** Source records follows **
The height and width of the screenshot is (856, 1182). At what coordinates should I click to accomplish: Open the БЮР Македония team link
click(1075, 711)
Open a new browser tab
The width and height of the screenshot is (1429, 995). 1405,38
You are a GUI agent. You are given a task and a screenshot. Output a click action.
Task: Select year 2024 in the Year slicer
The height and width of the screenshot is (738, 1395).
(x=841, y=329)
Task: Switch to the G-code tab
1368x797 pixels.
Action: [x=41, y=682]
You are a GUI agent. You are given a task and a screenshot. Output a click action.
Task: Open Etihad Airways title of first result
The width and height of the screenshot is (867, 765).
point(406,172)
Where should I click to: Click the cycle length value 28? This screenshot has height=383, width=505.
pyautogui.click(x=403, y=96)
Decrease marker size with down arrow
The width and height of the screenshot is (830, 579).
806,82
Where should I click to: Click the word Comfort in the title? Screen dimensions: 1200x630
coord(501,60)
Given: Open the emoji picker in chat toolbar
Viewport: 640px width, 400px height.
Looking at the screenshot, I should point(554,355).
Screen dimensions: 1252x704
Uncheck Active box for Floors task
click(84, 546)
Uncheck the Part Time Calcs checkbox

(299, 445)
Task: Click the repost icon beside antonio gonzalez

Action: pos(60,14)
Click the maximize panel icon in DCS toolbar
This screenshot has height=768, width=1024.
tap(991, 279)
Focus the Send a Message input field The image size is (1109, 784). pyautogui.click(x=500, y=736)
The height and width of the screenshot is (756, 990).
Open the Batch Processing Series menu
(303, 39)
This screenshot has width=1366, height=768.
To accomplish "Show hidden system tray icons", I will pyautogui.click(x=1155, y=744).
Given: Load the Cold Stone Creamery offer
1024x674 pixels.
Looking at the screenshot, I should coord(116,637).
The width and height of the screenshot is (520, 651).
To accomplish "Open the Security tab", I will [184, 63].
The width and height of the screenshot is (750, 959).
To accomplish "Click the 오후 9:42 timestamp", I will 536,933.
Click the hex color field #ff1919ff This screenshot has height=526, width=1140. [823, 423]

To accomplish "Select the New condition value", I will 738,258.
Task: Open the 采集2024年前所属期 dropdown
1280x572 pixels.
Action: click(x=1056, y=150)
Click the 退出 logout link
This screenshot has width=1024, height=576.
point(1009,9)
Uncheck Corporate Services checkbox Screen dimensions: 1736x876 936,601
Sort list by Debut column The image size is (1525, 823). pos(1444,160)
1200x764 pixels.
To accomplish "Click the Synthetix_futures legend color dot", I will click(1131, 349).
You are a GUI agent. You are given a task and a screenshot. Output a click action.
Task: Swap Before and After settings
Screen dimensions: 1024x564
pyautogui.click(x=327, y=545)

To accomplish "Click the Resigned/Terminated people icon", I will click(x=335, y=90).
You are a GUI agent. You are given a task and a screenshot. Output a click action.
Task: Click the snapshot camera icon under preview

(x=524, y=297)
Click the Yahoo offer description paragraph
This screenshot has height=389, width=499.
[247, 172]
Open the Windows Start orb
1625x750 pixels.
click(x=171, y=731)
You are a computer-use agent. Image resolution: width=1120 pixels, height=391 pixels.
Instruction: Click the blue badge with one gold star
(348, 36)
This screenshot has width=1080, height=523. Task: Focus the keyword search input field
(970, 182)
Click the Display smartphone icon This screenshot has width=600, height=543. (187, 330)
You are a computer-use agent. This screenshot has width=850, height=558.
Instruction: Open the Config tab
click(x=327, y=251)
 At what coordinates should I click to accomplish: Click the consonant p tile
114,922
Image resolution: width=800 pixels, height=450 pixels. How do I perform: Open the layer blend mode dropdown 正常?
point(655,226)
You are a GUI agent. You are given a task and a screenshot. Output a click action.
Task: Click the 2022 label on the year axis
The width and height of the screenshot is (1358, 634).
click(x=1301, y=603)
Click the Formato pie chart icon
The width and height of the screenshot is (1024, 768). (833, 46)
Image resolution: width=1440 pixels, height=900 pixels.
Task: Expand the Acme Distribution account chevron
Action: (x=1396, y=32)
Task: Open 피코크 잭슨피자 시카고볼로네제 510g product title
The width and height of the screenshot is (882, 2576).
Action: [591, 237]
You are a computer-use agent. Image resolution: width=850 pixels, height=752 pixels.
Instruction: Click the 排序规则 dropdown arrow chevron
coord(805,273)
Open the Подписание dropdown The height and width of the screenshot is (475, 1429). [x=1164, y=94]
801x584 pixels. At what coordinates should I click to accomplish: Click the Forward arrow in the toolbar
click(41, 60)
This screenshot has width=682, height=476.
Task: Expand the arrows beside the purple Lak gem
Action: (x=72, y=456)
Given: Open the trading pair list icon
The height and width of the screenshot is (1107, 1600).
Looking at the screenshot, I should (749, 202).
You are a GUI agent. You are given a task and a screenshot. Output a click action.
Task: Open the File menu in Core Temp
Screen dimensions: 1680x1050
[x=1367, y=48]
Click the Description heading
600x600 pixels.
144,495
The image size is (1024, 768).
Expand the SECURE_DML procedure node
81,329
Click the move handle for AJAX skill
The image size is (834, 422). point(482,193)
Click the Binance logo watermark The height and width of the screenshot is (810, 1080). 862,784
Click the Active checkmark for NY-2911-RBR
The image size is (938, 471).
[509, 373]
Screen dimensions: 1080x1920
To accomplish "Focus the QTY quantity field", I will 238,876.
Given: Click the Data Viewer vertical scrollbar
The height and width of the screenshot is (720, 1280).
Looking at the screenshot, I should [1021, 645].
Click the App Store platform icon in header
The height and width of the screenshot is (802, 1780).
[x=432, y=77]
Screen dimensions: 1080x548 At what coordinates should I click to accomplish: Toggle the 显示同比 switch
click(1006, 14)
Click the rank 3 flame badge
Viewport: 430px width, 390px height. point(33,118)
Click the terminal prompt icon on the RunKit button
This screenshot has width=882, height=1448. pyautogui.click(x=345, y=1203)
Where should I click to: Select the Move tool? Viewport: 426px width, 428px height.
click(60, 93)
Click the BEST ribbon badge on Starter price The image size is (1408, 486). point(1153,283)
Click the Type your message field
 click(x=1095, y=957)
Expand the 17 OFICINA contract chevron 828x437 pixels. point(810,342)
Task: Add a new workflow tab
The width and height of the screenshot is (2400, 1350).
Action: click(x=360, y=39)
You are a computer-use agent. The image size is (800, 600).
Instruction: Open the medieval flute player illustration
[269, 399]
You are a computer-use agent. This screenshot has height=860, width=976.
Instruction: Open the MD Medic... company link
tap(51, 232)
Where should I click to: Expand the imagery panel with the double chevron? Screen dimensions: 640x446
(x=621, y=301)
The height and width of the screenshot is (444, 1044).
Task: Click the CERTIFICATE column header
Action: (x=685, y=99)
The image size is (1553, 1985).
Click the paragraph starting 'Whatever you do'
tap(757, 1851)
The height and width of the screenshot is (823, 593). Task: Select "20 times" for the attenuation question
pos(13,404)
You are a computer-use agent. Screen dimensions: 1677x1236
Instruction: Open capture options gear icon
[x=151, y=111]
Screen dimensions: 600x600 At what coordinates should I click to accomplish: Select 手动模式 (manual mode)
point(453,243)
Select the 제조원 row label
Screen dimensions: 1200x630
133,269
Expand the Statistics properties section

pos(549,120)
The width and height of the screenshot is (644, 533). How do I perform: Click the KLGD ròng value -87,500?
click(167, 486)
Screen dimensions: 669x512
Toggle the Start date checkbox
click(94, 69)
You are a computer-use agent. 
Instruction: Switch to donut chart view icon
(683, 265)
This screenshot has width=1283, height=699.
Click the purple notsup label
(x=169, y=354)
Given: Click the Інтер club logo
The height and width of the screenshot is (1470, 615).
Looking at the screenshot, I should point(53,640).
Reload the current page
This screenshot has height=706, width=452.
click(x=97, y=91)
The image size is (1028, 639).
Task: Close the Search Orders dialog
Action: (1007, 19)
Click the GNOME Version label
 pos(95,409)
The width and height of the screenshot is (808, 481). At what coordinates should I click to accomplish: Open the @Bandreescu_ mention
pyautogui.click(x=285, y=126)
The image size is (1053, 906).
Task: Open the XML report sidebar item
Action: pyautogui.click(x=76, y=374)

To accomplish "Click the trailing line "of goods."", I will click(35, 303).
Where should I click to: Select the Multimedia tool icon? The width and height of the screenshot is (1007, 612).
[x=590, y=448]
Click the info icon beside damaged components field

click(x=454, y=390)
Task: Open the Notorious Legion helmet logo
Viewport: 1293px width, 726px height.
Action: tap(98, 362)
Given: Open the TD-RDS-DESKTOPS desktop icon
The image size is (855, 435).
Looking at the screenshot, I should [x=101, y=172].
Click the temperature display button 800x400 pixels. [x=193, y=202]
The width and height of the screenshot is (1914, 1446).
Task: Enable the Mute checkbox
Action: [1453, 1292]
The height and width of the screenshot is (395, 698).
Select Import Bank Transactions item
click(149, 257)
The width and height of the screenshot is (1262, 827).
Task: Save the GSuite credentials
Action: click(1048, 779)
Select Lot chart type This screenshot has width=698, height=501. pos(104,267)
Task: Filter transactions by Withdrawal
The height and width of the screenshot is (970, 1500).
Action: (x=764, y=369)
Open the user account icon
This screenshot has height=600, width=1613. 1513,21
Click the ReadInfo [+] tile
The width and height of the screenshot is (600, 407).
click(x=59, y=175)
** End of Source records **
**Goal of the exercise**.
Find all lines in the records that hold the word "color". Copy them.

**Result of this task**.
Click the hex color field #ff1919ff This screenshot has height=526, width=1140. [823, 423]
To accomplish "Click the Synthetix_futures legend color dot", I will click(1131, 349).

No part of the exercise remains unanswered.